(Collected data entries)
**********

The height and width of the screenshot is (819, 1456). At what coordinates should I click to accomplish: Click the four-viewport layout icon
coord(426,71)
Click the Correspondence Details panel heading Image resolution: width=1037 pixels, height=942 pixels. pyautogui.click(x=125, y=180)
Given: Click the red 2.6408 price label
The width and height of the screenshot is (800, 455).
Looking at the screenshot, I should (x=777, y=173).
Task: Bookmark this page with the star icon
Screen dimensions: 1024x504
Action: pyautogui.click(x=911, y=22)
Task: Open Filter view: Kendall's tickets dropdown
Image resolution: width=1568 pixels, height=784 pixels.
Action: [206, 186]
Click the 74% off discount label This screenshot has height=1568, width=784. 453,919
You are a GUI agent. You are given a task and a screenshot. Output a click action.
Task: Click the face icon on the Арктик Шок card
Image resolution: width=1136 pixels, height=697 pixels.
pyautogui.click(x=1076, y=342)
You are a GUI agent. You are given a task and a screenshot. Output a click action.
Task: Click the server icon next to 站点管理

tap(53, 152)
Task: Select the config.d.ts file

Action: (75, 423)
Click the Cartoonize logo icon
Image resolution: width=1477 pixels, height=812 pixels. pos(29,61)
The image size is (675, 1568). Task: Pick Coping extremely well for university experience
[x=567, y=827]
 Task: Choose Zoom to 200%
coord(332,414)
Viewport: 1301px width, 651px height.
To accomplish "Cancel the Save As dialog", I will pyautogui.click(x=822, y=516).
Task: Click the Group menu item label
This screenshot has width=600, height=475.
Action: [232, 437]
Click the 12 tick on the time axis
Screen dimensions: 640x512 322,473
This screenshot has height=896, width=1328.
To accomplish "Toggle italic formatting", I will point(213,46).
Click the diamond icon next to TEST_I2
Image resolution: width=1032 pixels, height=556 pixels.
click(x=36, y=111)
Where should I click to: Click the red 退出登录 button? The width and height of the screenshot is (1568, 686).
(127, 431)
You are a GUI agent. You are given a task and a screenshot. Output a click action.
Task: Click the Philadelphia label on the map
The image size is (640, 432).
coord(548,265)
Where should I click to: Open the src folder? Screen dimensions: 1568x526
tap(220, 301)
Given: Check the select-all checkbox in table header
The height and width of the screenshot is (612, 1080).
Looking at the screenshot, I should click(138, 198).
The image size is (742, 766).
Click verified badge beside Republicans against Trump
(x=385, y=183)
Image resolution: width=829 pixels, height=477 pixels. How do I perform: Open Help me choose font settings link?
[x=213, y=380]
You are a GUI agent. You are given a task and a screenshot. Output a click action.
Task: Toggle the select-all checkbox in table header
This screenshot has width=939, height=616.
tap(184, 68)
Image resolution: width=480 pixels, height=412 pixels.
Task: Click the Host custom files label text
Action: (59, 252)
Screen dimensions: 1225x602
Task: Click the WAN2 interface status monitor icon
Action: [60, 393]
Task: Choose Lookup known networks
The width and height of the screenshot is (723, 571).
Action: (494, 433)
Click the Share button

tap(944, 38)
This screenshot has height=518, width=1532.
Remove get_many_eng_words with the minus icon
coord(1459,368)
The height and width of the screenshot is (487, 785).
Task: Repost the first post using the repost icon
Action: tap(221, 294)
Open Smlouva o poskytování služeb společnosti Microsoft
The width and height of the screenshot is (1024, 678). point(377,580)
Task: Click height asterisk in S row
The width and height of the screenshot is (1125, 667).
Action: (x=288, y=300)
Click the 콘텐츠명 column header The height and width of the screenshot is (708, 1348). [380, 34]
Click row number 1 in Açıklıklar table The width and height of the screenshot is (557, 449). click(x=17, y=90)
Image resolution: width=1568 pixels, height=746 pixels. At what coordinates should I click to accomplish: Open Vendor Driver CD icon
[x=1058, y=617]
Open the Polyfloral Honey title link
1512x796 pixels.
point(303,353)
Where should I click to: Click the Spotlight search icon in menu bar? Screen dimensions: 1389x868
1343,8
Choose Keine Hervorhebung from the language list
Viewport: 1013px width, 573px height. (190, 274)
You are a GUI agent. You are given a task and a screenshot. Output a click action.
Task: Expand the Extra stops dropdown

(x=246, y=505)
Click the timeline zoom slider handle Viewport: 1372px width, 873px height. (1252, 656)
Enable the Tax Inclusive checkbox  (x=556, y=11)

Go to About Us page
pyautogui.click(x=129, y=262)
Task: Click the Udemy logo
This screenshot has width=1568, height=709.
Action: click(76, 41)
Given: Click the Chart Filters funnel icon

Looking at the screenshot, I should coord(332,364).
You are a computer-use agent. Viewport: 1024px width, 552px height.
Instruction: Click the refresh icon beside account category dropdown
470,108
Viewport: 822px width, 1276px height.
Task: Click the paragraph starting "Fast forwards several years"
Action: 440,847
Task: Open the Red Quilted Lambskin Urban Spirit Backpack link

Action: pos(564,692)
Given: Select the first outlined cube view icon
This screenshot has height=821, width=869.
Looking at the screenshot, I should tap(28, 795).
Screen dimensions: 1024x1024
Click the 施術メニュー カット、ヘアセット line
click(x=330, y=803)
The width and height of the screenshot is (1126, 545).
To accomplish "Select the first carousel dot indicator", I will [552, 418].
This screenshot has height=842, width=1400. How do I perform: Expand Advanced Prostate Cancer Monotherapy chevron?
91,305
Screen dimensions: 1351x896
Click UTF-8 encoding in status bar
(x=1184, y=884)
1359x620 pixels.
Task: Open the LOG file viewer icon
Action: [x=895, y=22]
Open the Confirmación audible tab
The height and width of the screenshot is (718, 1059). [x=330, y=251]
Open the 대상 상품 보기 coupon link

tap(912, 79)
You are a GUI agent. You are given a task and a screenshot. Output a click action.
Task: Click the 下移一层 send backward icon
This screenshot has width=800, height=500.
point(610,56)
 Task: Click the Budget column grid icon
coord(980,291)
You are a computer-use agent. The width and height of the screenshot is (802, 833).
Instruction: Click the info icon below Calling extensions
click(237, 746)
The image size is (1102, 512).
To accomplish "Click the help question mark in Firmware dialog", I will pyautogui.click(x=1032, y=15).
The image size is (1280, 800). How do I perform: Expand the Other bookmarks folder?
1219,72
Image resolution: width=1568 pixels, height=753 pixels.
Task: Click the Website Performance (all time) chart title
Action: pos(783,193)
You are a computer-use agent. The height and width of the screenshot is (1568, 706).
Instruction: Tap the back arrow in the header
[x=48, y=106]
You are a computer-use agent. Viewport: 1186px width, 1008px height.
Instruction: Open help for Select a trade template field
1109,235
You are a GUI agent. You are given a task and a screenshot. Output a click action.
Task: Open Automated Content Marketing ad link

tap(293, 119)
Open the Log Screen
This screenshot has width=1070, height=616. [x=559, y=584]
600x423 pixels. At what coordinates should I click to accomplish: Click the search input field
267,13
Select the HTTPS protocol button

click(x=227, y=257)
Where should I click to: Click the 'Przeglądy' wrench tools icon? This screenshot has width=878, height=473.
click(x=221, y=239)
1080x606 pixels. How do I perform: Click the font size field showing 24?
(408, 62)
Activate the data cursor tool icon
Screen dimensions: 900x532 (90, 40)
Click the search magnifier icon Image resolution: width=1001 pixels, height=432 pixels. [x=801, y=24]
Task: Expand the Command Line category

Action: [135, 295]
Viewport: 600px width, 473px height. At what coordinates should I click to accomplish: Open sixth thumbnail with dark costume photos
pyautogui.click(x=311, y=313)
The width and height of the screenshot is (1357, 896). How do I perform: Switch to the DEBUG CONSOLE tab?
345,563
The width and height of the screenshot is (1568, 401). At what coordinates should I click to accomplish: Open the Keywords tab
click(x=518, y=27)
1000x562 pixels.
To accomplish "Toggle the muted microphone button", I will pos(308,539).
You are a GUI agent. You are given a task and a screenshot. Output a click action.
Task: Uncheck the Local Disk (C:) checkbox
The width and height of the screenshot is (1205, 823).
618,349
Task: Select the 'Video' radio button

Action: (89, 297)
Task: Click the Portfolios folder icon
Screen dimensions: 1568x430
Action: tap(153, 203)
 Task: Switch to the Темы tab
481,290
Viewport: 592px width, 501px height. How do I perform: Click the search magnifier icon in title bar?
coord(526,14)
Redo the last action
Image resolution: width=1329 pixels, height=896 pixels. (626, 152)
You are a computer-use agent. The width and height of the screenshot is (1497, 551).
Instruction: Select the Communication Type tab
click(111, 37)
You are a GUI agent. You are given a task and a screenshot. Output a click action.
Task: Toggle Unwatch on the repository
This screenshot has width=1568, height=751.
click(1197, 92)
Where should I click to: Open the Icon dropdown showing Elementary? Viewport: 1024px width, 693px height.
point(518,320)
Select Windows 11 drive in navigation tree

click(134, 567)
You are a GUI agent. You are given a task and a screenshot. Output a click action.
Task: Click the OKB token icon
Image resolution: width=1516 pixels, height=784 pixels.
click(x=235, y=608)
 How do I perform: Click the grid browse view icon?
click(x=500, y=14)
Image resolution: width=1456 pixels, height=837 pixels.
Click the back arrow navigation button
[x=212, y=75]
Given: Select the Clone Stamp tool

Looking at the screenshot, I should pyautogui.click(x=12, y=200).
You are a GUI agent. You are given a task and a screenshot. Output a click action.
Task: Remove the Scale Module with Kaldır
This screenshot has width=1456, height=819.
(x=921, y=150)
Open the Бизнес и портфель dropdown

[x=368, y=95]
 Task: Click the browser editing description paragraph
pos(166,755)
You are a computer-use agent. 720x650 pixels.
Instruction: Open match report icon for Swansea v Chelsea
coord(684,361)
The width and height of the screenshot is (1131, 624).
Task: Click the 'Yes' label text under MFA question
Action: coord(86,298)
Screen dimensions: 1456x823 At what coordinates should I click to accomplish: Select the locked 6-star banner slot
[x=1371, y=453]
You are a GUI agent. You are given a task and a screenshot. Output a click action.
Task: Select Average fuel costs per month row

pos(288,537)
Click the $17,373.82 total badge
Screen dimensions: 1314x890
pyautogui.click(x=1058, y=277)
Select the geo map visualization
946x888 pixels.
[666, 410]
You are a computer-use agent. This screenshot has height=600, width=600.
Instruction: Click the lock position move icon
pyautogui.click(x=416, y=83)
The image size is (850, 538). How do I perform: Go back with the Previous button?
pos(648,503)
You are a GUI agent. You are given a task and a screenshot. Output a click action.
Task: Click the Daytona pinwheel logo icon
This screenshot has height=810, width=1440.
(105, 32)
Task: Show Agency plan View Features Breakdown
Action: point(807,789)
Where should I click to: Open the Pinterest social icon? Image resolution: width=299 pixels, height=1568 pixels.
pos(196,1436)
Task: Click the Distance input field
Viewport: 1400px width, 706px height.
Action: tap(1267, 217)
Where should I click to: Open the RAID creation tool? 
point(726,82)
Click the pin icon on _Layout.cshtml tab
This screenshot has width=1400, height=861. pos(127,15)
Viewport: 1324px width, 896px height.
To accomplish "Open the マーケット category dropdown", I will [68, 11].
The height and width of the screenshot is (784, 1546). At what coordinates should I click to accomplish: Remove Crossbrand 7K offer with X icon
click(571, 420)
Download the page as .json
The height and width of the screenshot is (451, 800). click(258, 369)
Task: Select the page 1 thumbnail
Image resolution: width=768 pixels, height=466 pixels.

**********

Exercise brief
Here the job is to transcribe the lines from the first line of the data through the line containing "Click the 74%", inclusive, exactly and with nothing else.

Result of the task
The height and width of the screenshot is (819, 1456). At what coordinates should I click to accomplish: Click the four-viewport layout icon
coord(426,71)
Click the Correspondence Details panel heading Image resolution: width=1037 pixels, height=942 pixels. pyautogui.click(x=125, y=180)
Given: Click the red 2.6408 price label
The width and height of the screenshot is (800, 455).
Looking at the screenshot, I should (x=777, y=173).
Task: Bookmark this page with the star icon
Screen dimensions: 1024x504
Action: pyautogui.click(x=911, y=22)
Task: Open Filter view: Kendall's tickets dropdown
Image resolution: width=1568 pixels, height=784 pixels.
Action: [206, 186]
Click the 74% off discount label This screenshot has height=1568, width=784. 453,919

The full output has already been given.